BEGIN

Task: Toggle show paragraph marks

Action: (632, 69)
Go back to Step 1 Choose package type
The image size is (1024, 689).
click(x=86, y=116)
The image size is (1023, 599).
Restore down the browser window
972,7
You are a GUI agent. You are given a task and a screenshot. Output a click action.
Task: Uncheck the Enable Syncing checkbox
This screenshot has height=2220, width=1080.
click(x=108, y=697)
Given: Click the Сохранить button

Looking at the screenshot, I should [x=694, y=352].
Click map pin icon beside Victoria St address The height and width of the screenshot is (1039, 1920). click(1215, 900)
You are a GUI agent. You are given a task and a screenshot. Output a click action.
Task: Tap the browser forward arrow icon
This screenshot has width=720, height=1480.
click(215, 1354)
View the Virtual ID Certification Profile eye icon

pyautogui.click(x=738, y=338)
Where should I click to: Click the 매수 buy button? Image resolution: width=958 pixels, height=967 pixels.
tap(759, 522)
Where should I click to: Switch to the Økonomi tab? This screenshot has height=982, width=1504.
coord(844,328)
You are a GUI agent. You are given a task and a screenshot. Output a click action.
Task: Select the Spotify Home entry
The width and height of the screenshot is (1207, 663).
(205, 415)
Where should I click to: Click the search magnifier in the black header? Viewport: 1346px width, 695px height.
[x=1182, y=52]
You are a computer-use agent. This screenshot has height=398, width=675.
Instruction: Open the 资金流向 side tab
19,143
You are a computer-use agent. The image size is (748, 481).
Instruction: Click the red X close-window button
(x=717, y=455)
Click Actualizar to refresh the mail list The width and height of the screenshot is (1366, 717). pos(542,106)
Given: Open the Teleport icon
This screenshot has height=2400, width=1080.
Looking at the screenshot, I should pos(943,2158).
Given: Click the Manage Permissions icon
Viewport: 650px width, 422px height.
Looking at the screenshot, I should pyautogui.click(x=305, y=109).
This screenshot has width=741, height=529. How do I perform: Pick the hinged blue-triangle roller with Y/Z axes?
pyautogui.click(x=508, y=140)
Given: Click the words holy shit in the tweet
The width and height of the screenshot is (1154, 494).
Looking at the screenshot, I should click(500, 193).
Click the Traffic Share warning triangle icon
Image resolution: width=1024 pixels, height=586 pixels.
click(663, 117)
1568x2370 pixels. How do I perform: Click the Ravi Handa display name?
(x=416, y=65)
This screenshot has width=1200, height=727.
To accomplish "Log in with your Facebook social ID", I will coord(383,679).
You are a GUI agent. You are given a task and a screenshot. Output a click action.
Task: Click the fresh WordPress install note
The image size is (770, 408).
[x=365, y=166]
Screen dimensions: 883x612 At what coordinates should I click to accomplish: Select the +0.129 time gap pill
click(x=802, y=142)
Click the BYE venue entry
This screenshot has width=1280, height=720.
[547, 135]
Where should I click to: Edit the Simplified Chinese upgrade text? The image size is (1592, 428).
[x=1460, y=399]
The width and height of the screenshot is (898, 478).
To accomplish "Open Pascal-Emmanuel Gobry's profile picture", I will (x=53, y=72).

END

_WHAT YOU HAVE TO DO_
Repeat verbatim the line holding "The image size is (770, 408)." and all lines after it, up to the end of the material.

_ANSWER SECTION_
The image size is (770, 408).
[x=365, y=166]
Screen dimensions: 883x612 At what coordinates should I click to accomplish: Select the +0.129 time gap pill
click(x=802, y=142)
Click the BYE venue entry
This screenshot has width=1280, height=720.
[547, 135]
Where should I click to: Edit the Simplified Chinese upgrade text? The image size is (1592, 428).
[x=1460, y=399]
The width and height of the screenshot is (898, 478).
To accomplish "Open Pascal-Emmanuel Gobry's profile picture", I will (x=53, y=72).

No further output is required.